Your reply should set down word for word each line below from the one with "Open the #週刊文春 hashtag" through the final line, both included, but none of the pictures.

╭─ SUPPLIED ENTRIES

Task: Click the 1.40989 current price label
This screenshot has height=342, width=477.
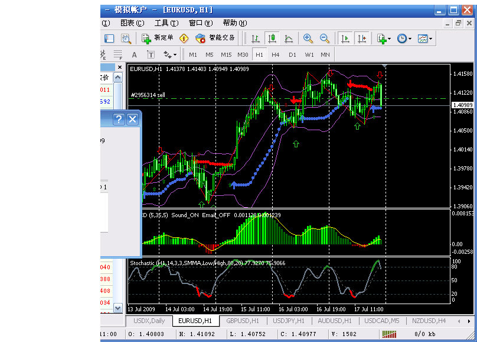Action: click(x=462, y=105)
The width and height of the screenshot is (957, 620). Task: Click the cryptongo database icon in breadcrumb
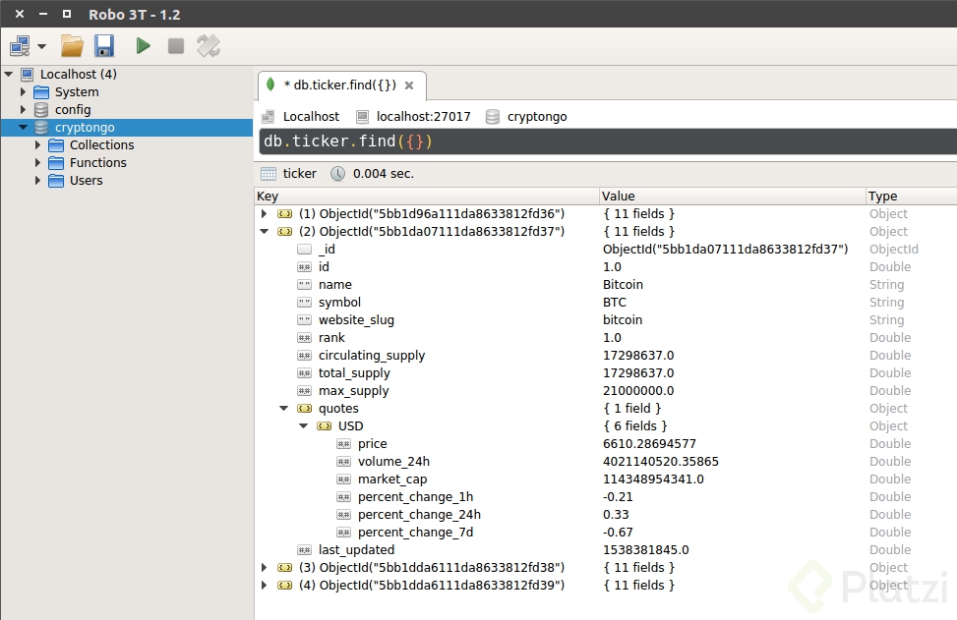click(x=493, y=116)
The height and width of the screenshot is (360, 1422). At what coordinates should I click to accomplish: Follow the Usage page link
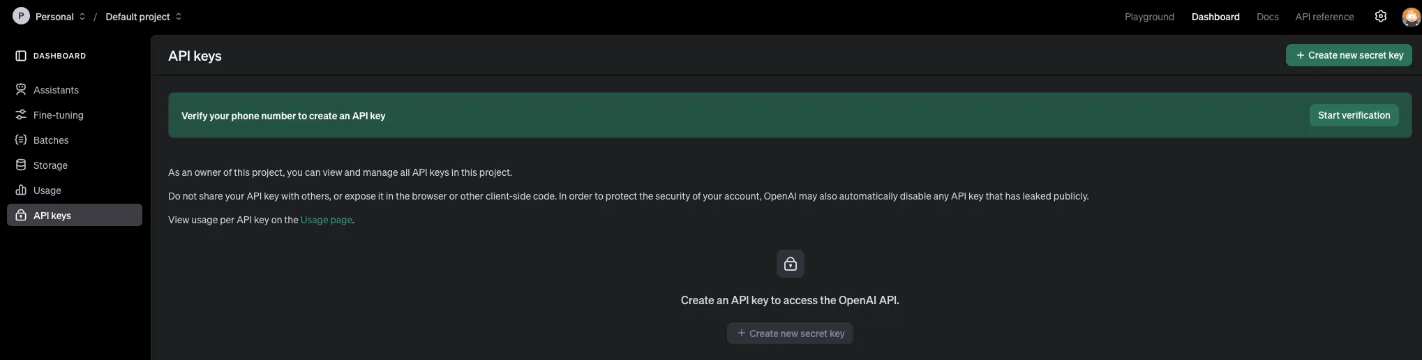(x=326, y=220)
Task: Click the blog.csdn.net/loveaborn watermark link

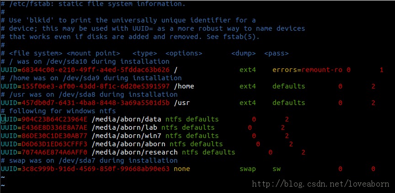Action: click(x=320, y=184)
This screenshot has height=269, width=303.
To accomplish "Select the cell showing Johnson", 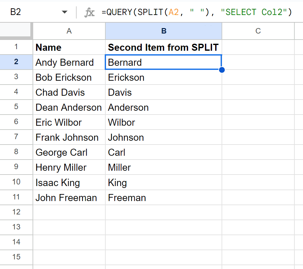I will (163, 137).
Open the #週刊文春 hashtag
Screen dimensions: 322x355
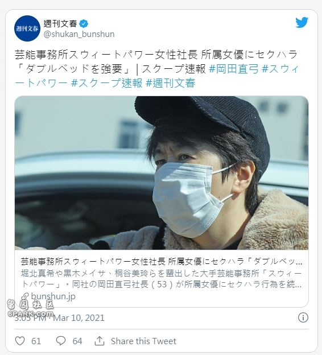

╰─

ANSWER SPACE:
Open the #週刊文春 hashtag
Screen dimensions: 322x355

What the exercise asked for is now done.